WRITTEN INSTRUCTION
Reproduce each of the items below verbatim, preserving every line precisely as it appears.
============================================================
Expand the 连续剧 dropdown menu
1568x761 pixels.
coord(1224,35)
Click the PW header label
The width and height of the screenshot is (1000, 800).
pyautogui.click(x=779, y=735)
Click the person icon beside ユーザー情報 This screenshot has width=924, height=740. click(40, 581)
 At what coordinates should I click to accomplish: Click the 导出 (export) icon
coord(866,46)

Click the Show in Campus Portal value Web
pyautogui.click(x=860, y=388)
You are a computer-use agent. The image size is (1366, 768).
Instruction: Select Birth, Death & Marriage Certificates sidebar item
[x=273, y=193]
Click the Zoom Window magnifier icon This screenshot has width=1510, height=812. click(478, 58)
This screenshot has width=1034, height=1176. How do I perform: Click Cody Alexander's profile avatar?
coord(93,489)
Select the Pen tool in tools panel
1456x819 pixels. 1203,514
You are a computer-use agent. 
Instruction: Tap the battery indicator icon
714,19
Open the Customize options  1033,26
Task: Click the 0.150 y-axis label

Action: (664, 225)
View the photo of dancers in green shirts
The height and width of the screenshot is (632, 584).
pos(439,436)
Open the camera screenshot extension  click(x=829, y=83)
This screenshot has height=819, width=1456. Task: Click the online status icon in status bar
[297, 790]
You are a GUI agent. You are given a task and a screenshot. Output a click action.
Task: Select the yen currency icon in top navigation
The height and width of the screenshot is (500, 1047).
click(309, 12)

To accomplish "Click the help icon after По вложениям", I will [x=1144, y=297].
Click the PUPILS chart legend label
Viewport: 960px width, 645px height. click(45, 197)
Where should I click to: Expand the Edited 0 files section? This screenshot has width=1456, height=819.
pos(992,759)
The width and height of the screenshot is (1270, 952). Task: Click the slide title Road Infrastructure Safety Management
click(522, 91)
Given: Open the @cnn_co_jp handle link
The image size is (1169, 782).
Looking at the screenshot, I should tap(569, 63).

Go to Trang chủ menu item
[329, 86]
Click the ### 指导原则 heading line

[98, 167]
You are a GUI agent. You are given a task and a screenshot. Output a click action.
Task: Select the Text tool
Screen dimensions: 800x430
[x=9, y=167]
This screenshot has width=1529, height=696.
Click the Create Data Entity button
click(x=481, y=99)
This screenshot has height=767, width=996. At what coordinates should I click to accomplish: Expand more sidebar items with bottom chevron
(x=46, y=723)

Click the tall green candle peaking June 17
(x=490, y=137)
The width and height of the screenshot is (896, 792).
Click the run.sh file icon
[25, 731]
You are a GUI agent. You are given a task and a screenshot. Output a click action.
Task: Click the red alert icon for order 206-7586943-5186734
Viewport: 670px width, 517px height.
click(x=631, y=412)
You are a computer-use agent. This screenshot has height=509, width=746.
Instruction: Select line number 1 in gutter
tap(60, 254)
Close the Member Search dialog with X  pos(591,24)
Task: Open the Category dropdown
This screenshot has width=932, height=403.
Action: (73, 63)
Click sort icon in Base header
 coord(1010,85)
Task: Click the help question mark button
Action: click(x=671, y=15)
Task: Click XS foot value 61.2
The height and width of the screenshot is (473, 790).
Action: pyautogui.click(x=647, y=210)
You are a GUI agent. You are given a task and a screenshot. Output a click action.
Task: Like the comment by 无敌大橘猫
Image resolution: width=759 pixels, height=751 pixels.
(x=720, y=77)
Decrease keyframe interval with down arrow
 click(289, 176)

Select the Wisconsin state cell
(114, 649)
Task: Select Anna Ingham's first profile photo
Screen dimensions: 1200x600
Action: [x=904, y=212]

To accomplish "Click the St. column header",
============================================================
TASK SOLUTION
Expand the 连续剧 dropdown menu
1568x761 pixels.
coord(1224,35)
Click the PW header label
The width and height of the screenshot is (1000, 800).
pyautogui.click(x=779, y=735)
Click the person icon beside ユーザー情報 This screenshot has width=924, height=740. click(40, 581)
 At what coordinates should I click to accomplish: Click the 导出 (export) icon
coord(866,46)

Click the Show in Campus Portal value Web
pyautogui.click(x=860, y=388)
You are a computer-use agent. The image size is (1366, 768).
Instruction: Select Birth, Death & Marriage Certificates sidebar item
[x=273, y=193]
Click the Zoom Window magnifier icon This screenshot has width=1510, height=812. click(478, 58)
This screenshot has width=1034, height=1176. How do I perform: Click Cody Alexander's profile avatar?
coord(93,489)
Select the Pen tool in tools panel
1456x819 pixels. 1203,514
You are a computer-use agent. 
Instruction: Tap the battery indicator icon
714,19
Open the Customize options  1033,26
Task: Click the 0.150 y-axis label

Action: (664, 225)
View the photo of dancers in green shirts
The height and width of the screenshot is (632, 584).
pos(439,436)
Open the camera screenshot extension  click(x=829, y=83)
This screenshot has height=819, width=1456. Task: Click the online status icon in status bar
[297, 790]
You are a GUI agent. You are given a task and a screenshot. Output a click action.
Task: Select the yen currency icon in top navigation
The height and width of the screenshot is (500, 1047).
click(309, 12)

To accomplish "Click the help icon after По вложениям", I will [x=1144, y=297].
Click the PUPILS chart legend label
Viewport: 960px width, 645px height. click(45, 197)
Where should I click to: Expand the Edited 0 files section? This screenshot has width=1456, height=819.
pos(992,759)
The width and height of the screenshot is (1270, 952). Task: Click the slide title Road Infrastructure Safety Management
click(522, 91)
Given: Open the @cnn_co_jp handle link
The image size is (1169, 782).
Looking at the screenshot, I should tap(569, 63).

Go to Trang chủ menu item
[329, 86]
Click the ### 指导原则 heading line

[98, 167]
You are a GUI agent. You are given a task and a screenshot. Output a click action.
Task: Select the Text tool
Screen dimensions: 800x430
[x=9, y=167]
This screenshot has width=1529, height=696.
Click the Create Data Entity button
click(x=481, y=99)
This screenshot has height=767, width=996. At what coordinates should I click to accomplish: Expand more sidebar items with bottom chevron
(x=46, y=723)

Click the tall green candle peaking June 17
(x=490, y=137)
The width and height of the screenshot is (896, 792).
Click the run.sh file icon
[25, 731]
You are a GUI agent. You are given a task and a screenshot. Output a click action.
Task: Click the red alert icon for order 206-7586943-5186734
Viewport: 670px width, 517px height.
click(x=631, y=412)
You are a computer-use agent. This screenshot has height=509, width=746.
Instruction: Select line number 1 in gutter
tap(60, 254)
Close the Member Search dialog with X  pos(591,24)
Task: Open the Category dropdown
This screenshot has width=932, height=403.
Action: (73, 63)
Click sort icon in Base header
 coord(1010,85)
Task: Click the help question mark button
Action: click(x=671, y=15)
Task: Click XS foot value 61.2
The height and width of the screenshot is (473, 790).
Action: pyautogui.click(x=647, y=210)
You are a GUI agent. You are given a task and a screenshot. Output a click action.
Task: Like the comment by 无敌大橘猫
Image resolution: width=759 pixels, height=751 pixels.
(x=720, y=77)
Decrease keyframe interval with down arrow
 click(289, 176)

Select the Wisconsin state cell
(114, 649)
Task: Select Anna Ingham's first profile photo
Screen dimensions: 1200x600
Action: [x=904, y=212]

To accomplish "Click the St. column header",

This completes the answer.